[EXERCISE INSTRUCTIONS]: Please restate exactly the lines from the one holding "The height and" to the end of the material, including both ends and excluding every picture.

[RECORDS SHOWN]:
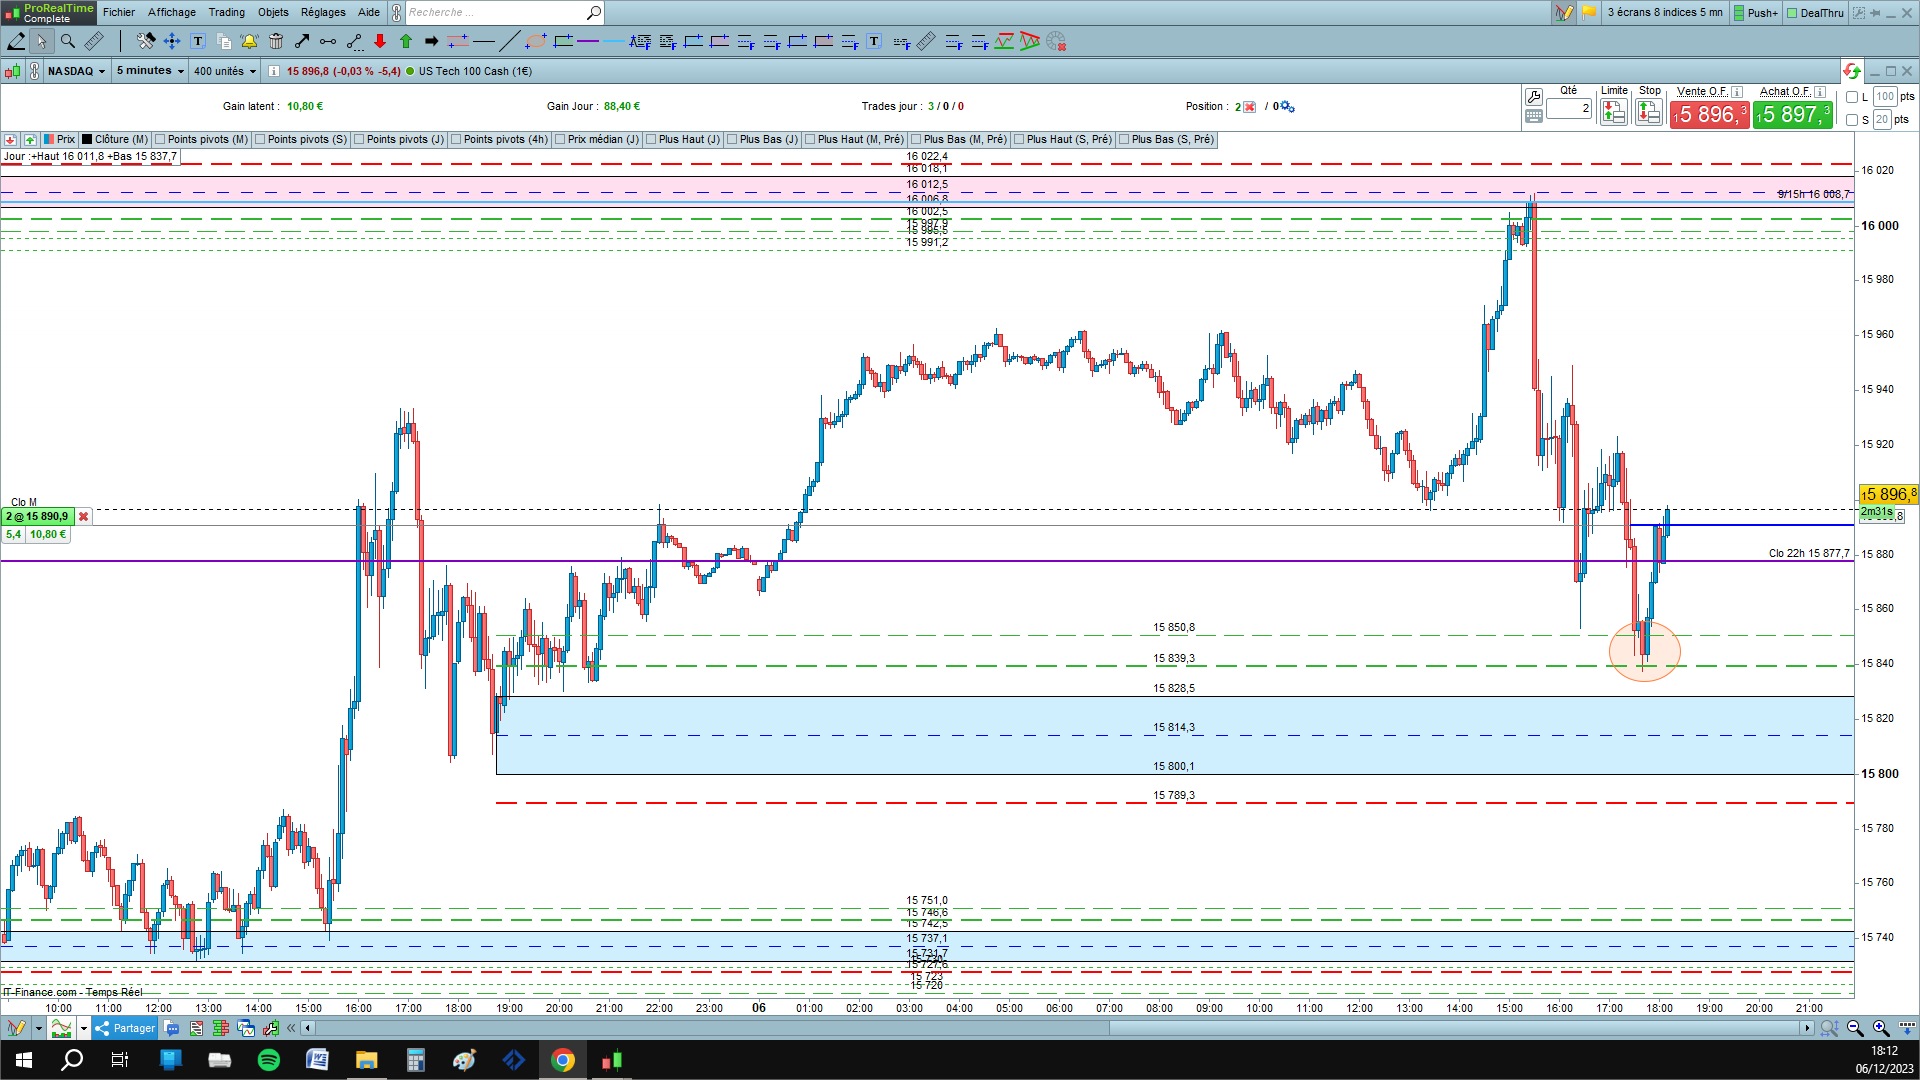This screenshot has height=1080, width=1920.
Task: Select the magnifier zoom tool
Action: click(x=68, y=41)
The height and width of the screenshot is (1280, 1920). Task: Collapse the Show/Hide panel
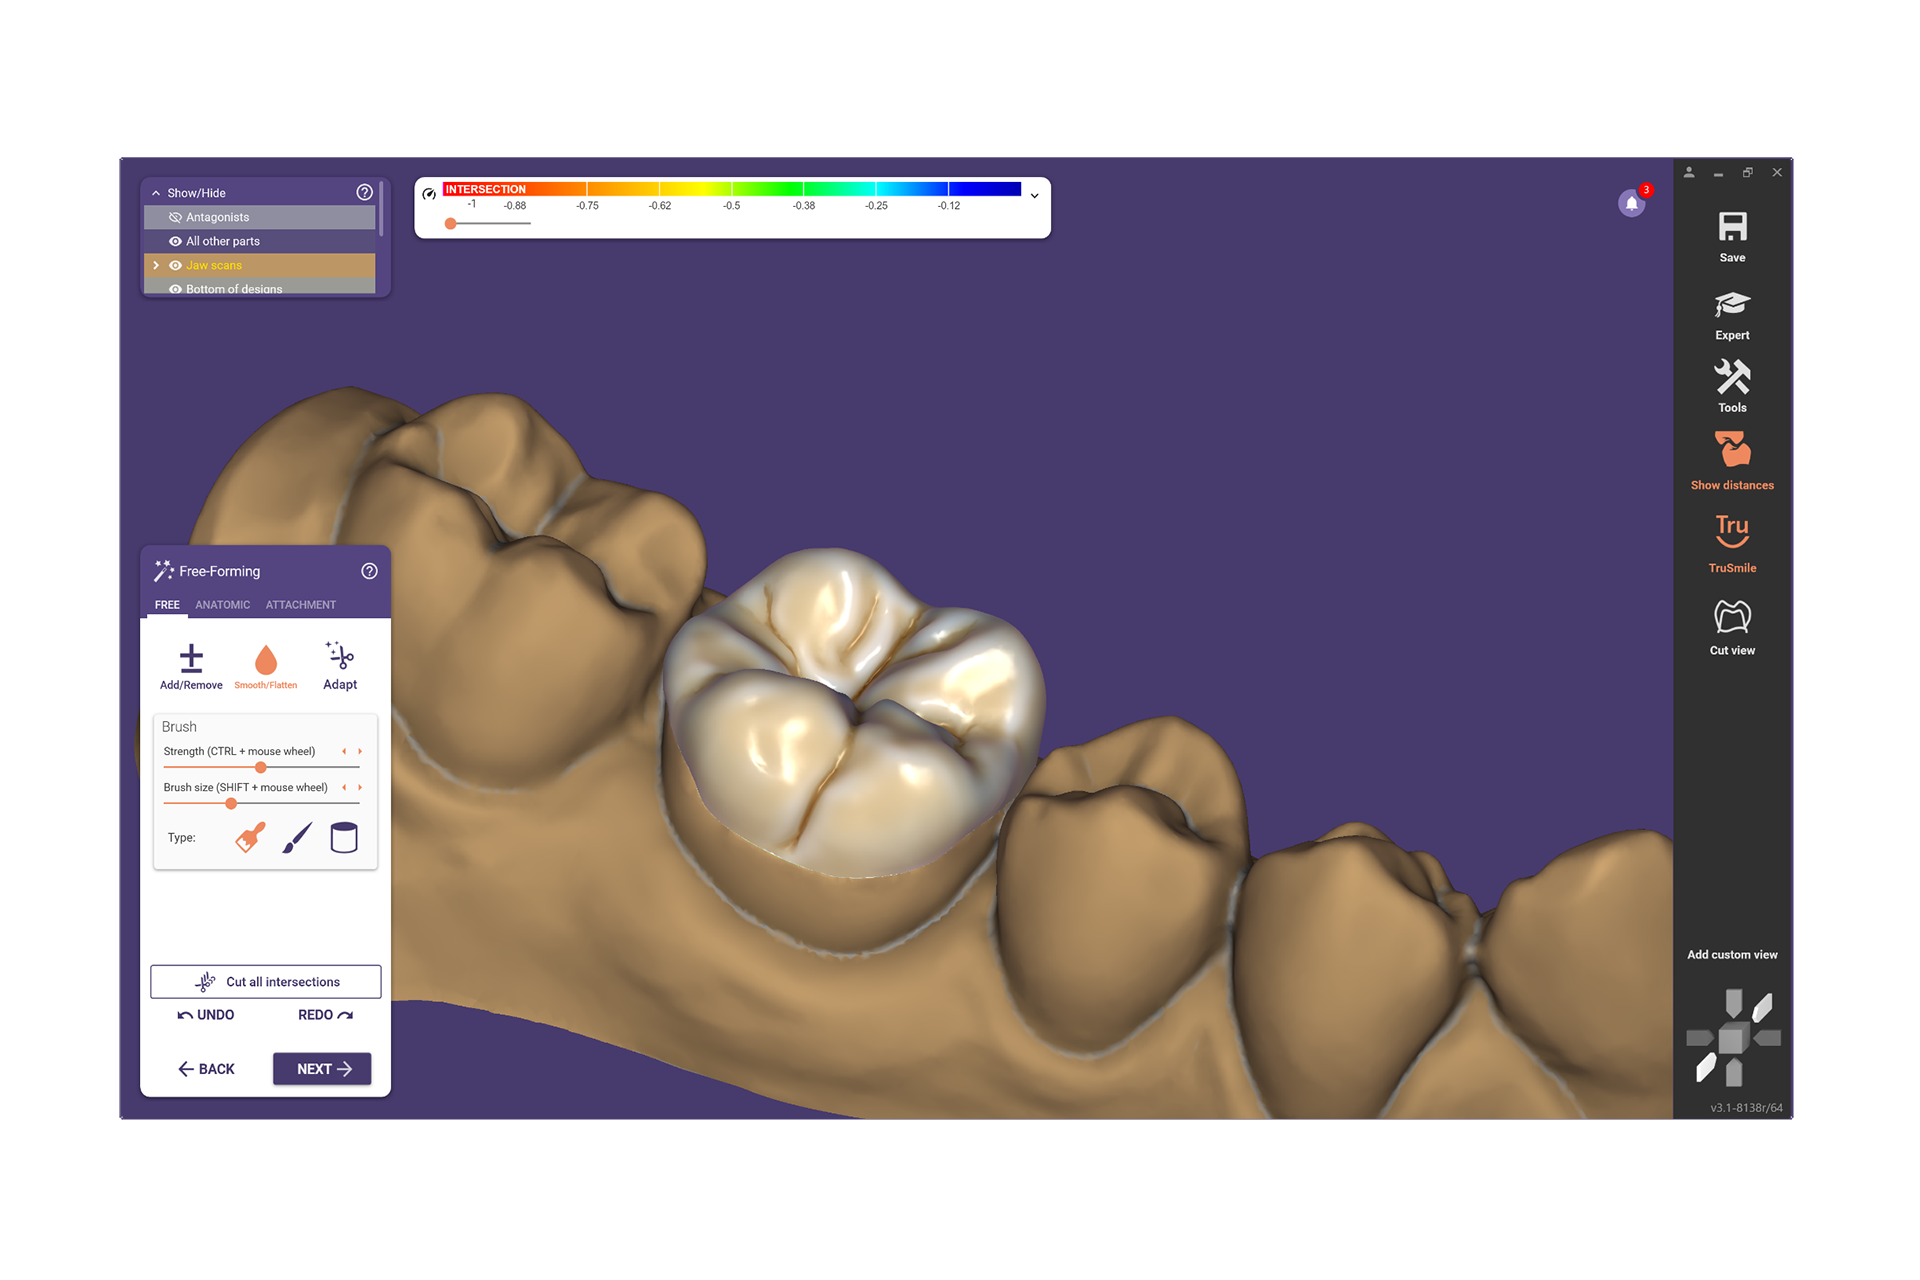156,193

[ANSWER TO THE EXERCISE]:
The height and width of the screenshot is (1280, 1920). Task: Collapse the Show/Hide panel
156,193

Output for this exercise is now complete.